TRECHO DO DOCUMENTO:
>>>
Um dos muitos dons com os quais a Providência quis
cumular Dona Lucilia, a fim de que eia cumprisse de modo exímio sua missão de mãe
e formadora, foi o discernimento das psicologias. Este levou-a, por exemplo, a
escolher uma governante alemã para educar seus filhos, por perceber como o
senso de ordem e o do cumprimento do dever, do povo alemão, seriam fatores
altamente benéficos na formação das crianças. Só isto explica não ter ela
escolhido uma governante francesa, uma vez que tanto admirava a França.
De igual modo discernia ela, entre os amigos de Dr. Plinio, aqueles que o eram
autenticamente, de um ou outro que não o era.
Dois fatos demonstram a singularidade desse dom.
Certa vez Dr. Plinio convidou para jantar em sua casa
um jovem colega dos meios católicos. Durante a refeição, Dona Lucilia observou
discretamente o convidado, entrevendo algo de peculiar nele. Assim que o rapaz
se retirou, ela disse a seu filho:
— Tome cuidado com aquela mão... O modo de ele pegar
no garfo é muito esquisito...
Dona Lucilia relacionava, talvez de forma intuitiva,
aquele modo “esquisito” com algum defeito moral não inteiramente explicitado.
Uma certeza se firmara em seu espírito: aquele amigo não deveria ser merecedor
de confiança. E, mãe zelosa, para isso
alertara Dr. Plinio.
O pressentimento dela foi em breve confirmado pelos
fatos: algum tempo depois esse rapaz abandonou seus correligionarios, causando
grandes dissabores a Dr. Plinio.
Noutra ocasião, Dr. Plinio convidou para almoçar em
sua casa um de seus amigos mais chegados, pertencente às Congregações Marianas.
Durante a refeição ouviu-se tocar o telefone. Poucos instantes depois, veio a
empregada avisar que o Sr. X estava na linha, e tinha um assunto urgente a
tratar com Dr. Plinio. Este interrompeu o almoço para atendê-lo. Como o
aparelho ficava numa sala ao lado, Dona Lucilia e o visitante para lá também se
dirigiram. Nos assuntos que seriam tratados nesse telefonema jogavam-se altos
interesses da Causa Católica.
Dona Lucilia tudo observava em silêncio com seu calmo
e luminoso olhar. Em seu íntimo, certamente rezava por seu filho, para que o Sagrado
Coração de Jesus o amparasse nessa dificuldade.
Terminado o telefonema, voltaram à mesa e a conversa
retomou seu rumo. Quando o visitante se retirou, Dona Lucilia perguntou a Dr.
<<<
INSTRUÇÕES:
1) Quais pessoas o trecho do documento designa com um título de tratamento (Dona, Dr. ou Sr.) seguido de nome? Liste todas.
2) Indique se cada afirmação concorda com o trecho do documento, respondendo sim ou não e citando as palavras do trecho que decidem a questão: (a) A governante escolhida para educar os filhos de Dona Lucilia era francesa. (b) O jovem colega dos meios católicos foi convidado para jantar. (c) O telefone ficava na mesma sala em que se fazia a refeição.
3) Segundo o trecho do documento, a que instituição pertencia o amigo que Dr. Plinio convidou para almoçar?

LINHAS:
>>>
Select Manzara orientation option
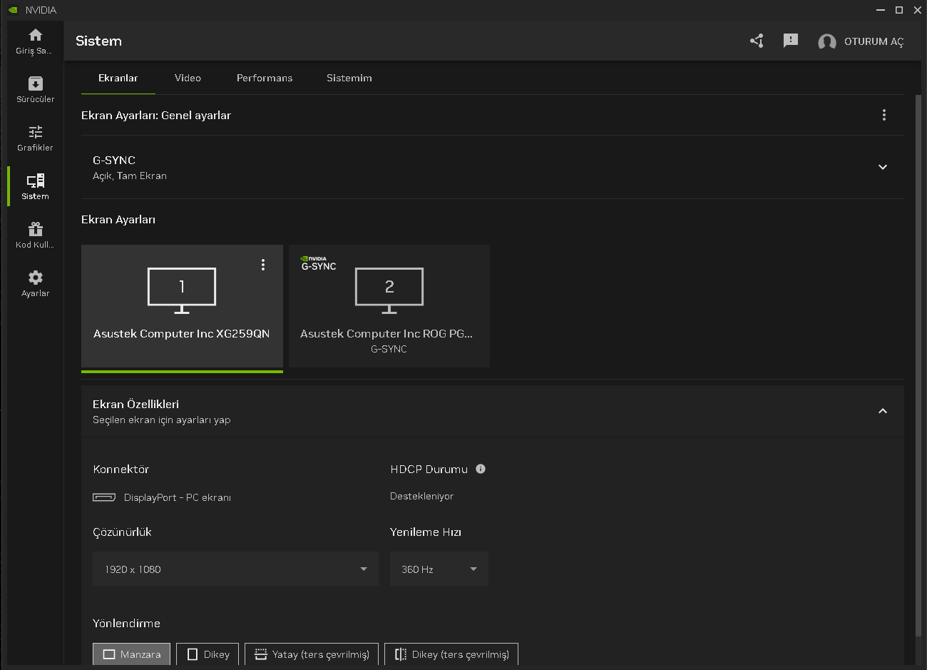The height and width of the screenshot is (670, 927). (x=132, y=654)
<<<
>>>
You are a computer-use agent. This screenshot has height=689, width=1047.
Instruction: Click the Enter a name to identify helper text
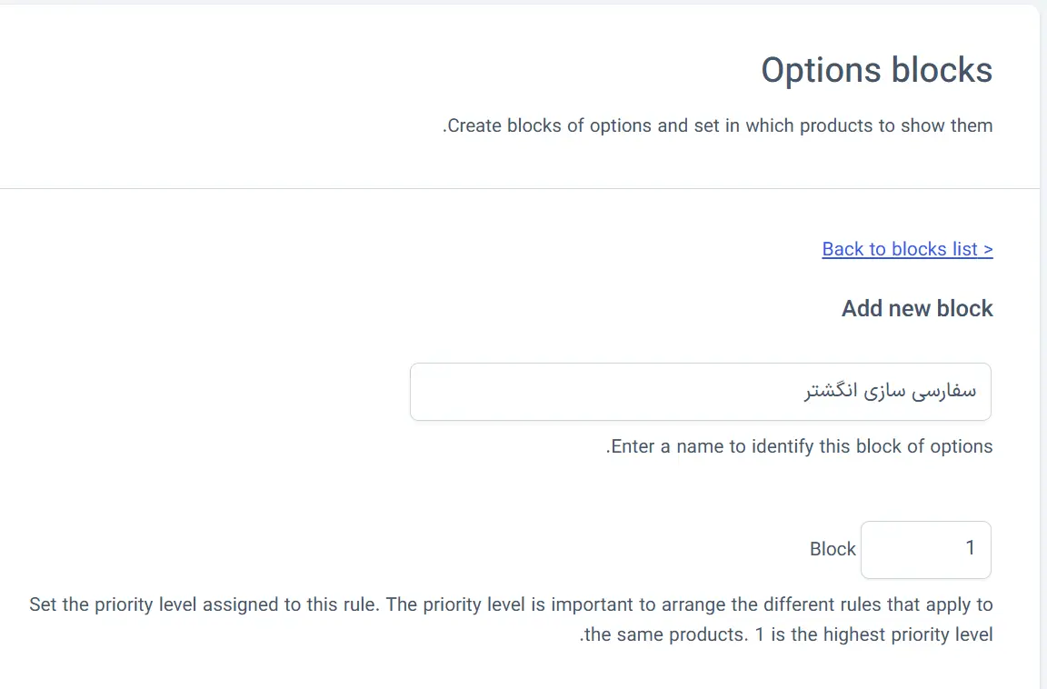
<<<
RESPOSTAS DADAS:
1) Dona Lucilia, Dr. Plinio, Sr. X

2)
(a) Não: "escolher uma governante alemã para educar seus filhos".
(b) Sim: "Dr. Plinio convidou para jantar em sua casa um jovem colega dos meios católicos".
(c) Não: "o aparelho ficava numa sala ao lado".

3) Às Congregações Marianas.